Vaughan Williams wrote a Horn Sonata in 1903 and it exists in manuscripts kept at the British Library. It’s in seven pages of sketches with a complete, separate solo horn part. Given the incomplete piano part, much existing only in outline, it fell to Martin Yates – who had looked through the composer’s early manuscripts of 1897-1902 – to recreate it and his completion and realisation can be heard in this disc.

It’s in four movements of strong character and should make an appealing addition to the repertory as long as not too much is expected of it. The opening movement is confidently arranged and there’s a sense of noble warmth in the Romanza where Yates ensures some lovely piano writing maximises the beauty of the themes; he has sourced contemporary VW works - notably the contemporaneous piano quintets – to ensure idiomatic piano writing. With a typically bluff finale to conclude, complete with a cadential passage for the horn – it was probably intended for the great Adolf Borsdorf though there’s no indication he played through it – there’s a pleasing amount for both performers to project.

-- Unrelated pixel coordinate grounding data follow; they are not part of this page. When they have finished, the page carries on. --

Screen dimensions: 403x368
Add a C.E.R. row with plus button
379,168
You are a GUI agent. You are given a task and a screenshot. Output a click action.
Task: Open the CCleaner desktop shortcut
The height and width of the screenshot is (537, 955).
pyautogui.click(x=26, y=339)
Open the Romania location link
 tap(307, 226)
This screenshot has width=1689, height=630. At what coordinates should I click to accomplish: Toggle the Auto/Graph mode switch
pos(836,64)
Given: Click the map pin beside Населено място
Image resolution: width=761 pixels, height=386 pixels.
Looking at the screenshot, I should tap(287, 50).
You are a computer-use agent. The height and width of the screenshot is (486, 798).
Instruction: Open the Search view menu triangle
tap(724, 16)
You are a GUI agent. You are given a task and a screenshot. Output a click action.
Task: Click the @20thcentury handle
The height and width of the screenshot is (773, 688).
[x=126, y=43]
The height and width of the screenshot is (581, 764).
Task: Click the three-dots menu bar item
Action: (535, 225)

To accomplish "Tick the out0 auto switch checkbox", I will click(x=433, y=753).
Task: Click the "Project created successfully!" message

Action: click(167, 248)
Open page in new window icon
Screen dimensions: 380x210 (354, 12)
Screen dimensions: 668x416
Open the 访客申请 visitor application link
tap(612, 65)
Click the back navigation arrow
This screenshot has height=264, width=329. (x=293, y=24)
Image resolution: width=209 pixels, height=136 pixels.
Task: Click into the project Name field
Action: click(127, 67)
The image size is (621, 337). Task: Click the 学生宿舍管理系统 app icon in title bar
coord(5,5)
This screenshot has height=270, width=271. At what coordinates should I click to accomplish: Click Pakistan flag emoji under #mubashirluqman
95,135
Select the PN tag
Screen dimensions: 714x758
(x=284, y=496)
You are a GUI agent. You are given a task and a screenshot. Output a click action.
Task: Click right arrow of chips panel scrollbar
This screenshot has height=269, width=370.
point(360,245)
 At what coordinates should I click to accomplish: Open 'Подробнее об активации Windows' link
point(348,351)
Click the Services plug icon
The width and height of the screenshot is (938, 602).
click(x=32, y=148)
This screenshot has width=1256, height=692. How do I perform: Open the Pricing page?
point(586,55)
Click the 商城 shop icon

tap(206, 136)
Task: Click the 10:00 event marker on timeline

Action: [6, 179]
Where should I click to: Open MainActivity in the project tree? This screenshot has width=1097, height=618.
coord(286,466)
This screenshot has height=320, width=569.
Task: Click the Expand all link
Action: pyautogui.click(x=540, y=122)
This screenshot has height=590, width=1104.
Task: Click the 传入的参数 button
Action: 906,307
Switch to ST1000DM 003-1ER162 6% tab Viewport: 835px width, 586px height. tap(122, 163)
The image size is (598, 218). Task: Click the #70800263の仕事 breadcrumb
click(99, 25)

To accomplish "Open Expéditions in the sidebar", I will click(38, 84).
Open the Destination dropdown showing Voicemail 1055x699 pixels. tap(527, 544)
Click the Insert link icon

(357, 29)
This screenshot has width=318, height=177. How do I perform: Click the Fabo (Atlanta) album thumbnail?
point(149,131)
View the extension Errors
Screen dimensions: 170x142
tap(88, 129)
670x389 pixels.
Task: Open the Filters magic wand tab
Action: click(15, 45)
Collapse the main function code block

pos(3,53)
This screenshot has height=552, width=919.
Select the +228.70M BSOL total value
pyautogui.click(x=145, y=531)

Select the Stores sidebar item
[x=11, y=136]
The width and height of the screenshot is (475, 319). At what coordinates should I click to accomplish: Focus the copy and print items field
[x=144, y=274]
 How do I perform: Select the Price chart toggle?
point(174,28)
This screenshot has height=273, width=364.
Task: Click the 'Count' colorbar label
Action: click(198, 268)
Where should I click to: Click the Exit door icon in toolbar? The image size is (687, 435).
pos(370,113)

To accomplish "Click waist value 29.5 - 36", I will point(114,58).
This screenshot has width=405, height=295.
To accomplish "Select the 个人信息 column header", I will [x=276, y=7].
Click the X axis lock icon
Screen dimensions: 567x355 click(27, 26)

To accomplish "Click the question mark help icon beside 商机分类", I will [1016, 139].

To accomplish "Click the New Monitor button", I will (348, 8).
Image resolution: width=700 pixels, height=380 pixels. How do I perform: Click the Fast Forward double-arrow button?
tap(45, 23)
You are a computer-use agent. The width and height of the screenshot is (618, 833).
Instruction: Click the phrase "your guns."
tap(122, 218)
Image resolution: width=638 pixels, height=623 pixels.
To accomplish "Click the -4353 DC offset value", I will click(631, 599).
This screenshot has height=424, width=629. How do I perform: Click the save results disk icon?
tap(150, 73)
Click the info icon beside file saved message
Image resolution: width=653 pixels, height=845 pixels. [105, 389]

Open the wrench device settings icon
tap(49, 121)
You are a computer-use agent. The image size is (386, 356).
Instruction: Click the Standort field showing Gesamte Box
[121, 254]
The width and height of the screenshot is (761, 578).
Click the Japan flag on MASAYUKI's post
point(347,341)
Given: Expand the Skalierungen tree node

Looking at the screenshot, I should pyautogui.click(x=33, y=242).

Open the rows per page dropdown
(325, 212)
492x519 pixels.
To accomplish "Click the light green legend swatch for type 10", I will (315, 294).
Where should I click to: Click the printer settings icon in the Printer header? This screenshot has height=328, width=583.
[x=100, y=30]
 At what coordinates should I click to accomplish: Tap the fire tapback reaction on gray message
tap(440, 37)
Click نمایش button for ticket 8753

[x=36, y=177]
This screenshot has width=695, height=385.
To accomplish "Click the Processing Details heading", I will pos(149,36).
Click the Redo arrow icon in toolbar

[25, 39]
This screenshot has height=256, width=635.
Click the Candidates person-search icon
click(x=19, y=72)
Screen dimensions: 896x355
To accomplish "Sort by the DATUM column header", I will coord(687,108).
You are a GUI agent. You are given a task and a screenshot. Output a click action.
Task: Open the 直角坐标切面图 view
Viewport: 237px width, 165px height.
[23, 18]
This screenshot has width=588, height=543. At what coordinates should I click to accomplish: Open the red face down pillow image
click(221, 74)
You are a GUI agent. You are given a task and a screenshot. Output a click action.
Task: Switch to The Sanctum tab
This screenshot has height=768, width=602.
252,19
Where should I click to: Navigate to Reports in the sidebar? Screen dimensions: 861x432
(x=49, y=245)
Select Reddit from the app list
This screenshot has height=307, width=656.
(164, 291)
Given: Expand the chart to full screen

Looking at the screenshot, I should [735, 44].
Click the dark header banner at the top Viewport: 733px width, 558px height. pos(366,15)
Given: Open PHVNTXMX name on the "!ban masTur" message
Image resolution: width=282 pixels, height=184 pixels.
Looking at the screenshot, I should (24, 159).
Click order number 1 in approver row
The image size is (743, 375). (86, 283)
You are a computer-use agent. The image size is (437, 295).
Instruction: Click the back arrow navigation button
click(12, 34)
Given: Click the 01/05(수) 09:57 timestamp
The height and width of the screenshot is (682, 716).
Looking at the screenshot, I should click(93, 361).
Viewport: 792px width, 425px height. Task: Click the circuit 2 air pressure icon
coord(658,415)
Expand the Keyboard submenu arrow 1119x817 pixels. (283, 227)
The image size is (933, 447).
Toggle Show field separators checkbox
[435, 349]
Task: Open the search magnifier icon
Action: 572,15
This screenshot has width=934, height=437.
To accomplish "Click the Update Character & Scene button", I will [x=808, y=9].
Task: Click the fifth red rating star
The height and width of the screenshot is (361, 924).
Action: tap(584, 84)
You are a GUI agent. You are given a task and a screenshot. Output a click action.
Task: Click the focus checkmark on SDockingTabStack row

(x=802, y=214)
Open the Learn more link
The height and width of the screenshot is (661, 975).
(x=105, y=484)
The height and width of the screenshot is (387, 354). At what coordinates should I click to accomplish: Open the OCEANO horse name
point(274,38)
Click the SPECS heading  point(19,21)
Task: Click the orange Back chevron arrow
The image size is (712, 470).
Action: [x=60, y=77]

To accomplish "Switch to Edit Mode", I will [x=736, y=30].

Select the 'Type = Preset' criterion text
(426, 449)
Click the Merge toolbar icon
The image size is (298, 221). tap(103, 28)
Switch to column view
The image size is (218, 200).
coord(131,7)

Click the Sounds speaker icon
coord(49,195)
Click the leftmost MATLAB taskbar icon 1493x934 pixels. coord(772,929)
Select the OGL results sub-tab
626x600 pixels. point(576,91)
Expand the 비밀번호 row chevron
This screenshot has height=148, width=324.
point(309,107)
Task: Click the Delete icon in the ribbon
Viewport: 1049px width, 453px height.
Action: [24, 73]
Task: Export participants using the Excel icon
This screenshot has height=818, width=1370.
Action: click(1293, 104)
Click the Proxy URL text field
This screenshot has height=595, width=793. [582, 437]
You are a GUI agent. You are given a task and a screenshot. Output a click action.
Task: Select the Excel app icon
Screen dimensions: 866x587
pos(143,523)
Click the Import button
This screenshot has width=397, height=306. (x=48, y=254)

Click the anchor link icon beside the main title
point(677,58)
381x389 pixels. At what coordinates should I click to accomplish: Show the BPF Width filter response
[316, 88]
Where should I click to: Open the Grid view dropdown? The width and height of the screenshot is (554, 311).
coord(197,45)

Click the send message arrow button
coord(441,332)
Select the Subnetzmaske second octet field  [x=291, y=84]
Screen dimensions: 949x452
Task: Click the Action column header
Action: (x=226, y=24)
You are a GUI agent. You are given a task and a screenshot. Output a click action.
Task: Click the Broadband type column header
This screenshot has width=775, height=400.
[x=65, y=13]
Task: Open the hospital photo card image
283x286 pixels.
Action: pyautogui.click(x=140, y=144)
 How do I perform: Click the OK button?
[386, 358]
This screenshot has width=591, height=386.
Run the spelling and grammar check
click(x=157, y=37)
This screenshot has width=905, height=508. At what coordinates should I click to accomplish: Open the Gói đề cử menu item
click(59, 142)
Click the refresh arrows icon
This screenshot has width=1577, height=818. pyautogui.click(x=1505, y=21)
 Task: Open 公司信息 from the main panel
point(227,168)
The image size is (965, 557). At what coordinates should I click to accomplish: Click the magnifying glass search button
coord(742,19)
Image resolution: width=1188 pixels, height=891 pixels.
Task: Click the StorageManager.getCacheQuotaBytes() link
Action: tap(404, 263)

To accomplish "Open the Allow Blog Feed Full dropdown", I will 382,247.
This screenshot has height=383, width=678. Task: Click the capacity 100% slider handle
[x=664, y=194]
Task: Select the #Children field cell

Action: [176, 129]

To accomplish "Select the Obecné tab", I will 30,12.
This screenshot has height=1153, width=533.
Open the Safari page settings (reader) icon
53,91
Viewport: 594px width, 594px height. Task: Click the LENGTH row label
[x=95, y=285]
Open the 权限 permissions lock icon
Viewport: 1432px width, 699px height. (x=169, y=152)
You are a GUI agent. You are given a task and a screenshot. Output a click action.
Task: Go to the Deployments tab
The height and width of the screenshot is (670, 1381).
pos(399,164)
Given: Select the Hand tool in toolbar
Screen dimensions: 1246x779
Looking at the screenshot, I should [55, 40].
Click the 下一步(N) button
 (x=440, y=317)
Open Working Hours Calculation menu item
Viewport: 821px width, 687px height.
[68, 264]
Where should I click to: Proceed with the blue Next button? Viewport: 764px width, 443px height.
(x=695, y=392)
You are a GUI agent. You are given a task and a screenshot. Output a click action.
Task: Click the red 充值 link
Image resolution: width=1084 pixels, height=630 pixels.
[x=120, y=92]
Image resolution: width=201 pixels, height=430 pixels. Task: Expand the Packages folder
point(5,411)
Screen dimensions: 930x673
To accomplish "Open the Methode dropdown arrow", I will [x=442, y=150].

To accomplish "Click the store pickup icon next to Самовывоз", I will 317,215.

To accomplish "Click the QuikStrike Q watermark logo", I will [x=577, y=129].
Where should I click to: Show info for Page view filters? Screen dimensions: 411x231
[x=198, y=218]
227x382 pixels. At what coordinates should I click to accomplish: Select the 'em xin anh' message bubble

Five years earlier he had written a Quintet for clarinet, horn, violin, cello and piano which did have an early performance, where the horn player was none other than Borsdorf. Brahms is clearly the model but there’s also a salon-oriented element to some of the writing that diverts it from the central European mainstream. Fluency and fluidity are watchwords, as is a genial expressive lightness in the waltzing scherzo with some mock virtuoso flourishes. Again, the heart of VW beats in the slow movement, the horn singing nobly, the clarinet responding with liquidity. The crisply accented and high-spirited finale ends the work attractively. Household Music is a much later work, written during the early years of the Second World War and premiered by the Blech String Quartet in 1941. The intended audience was the amateur market as much as the professional one, and whilst the string quartet was the basic line-up there was an optional horn part, in which form we hear the work in this recording. There are three Preludes on Welsh Hymn Tunes, an opening slow fantasia and then St Denio, a scherzo, much better known as ‘Immortal, invisible God, only wise’ inevitably, given the tempo direction, taken far faster instrumentally than it would ever be sung. The final panel is Aberystwyth – the familiar hymn ‘Jesu, lover of my soul’ which is heard in the form of a theme and eight variations of which the last is by far the longest and most complex. It’s beautifully performed here.

The final work, programmed first, is Bax’s Horn Sonata, written two years before VW’s. It was composed when Bax was in his second term at the Royal Academy of Music. It’s a bold single-movement work – bold especially in the piano part, intended for the composer to play, and one can allow some youthful showing-off, not least because there’s no indication the work was ever played. Ripely Romantic, it’s haunted by Brahms but there are firefly glimpses of embryonic Baxian lyricism along the way, such as to keep the faithful content.

Both Horn Sonatas are, of course, heard in première recordings and this is the first digital recording of the Household Music. Peter Francomb and Victor Sangiorgio play with elegance and passion, never overloading the music but nevertheless being appropriately susceptible to its moments of overflowing busy-ness (I’m thinking especially of Bax’s piano writing). Their colleagues in the Quintet are equally persuasive and I liked the well-balanced recording as much as Lewis Foreman’s comprehensively admirable booklet notes.